◆ **Given request**:
Can you reproduce every line of the items below word for word, leaving out the pictures?

[Element and text position data]
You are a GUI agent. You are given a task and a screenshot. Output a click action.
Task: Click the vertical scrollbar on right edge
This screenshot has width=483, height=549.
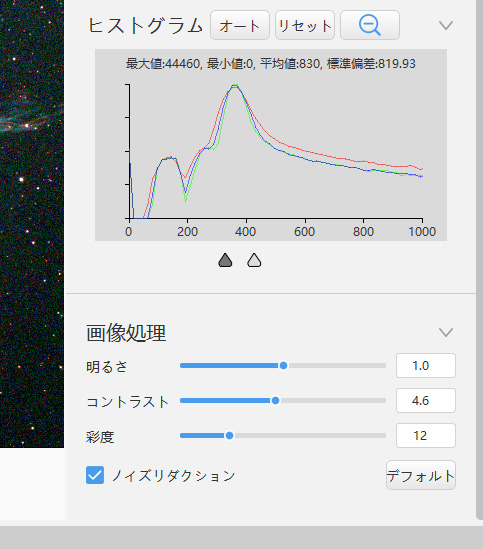[479, 259]
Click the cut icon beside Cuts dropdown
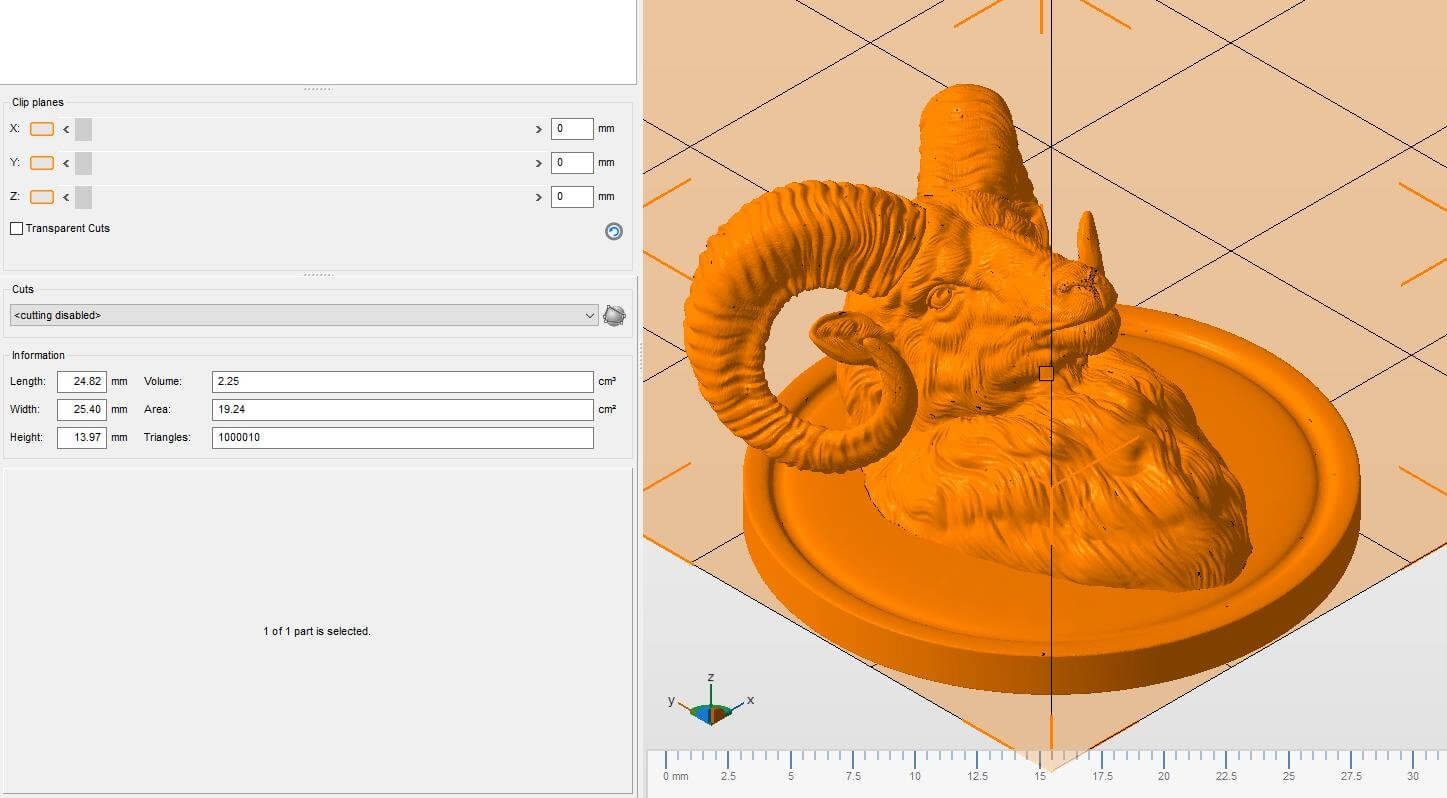 click(x=614, y=316)
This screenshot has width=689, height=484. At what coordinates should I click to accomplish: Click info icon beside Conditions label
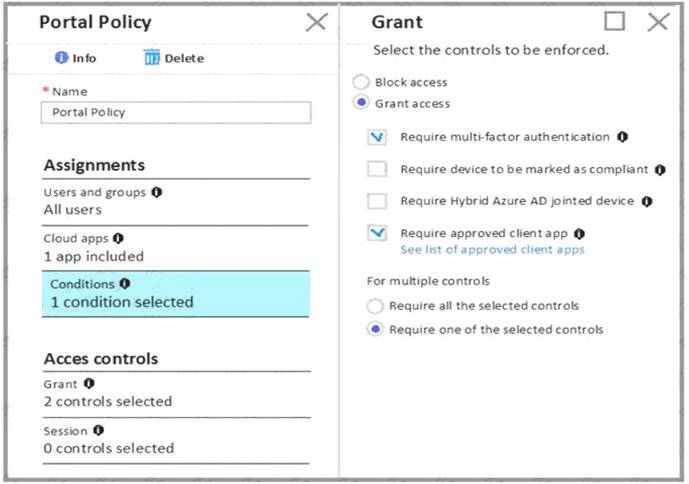[x=125, y=284]
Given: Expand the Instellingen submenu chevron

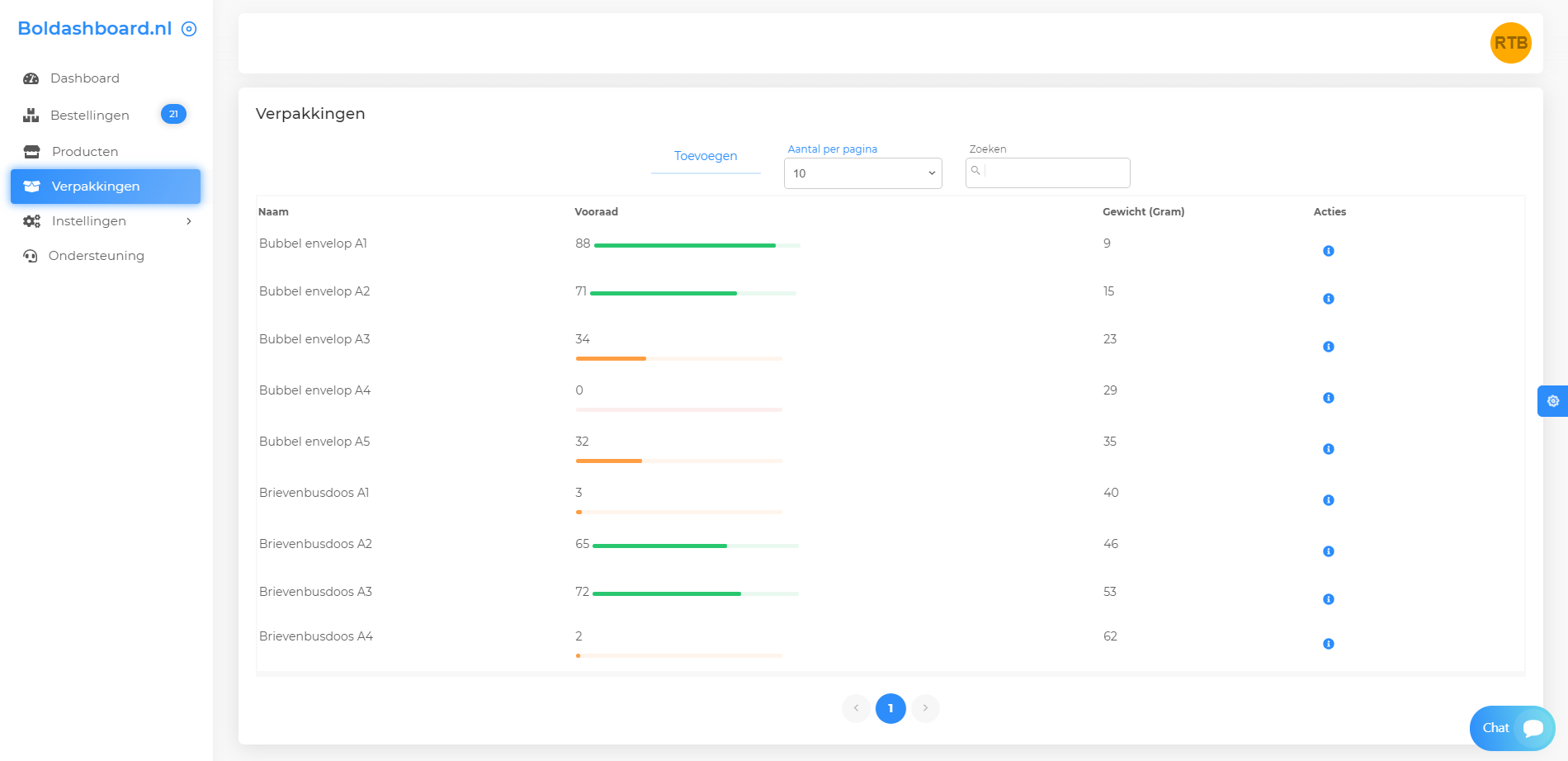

◆ **Response to this task**:
You are a GUI agent. You are given a task and a screenshot. Output a click action.
Task: Click the vertical scrollbar on right edge
This screenshot has width=483, height=549.
[479, 259]
Click the cut icon beside Cuts dropdown
 click(x=614, y=316)
This screenshot has width=689, height=484. At what coordinates should I click to accomplish: Click info icon beside Conditions label
[x=125, y=284]
Given: Expand the Instellingen submenu chevron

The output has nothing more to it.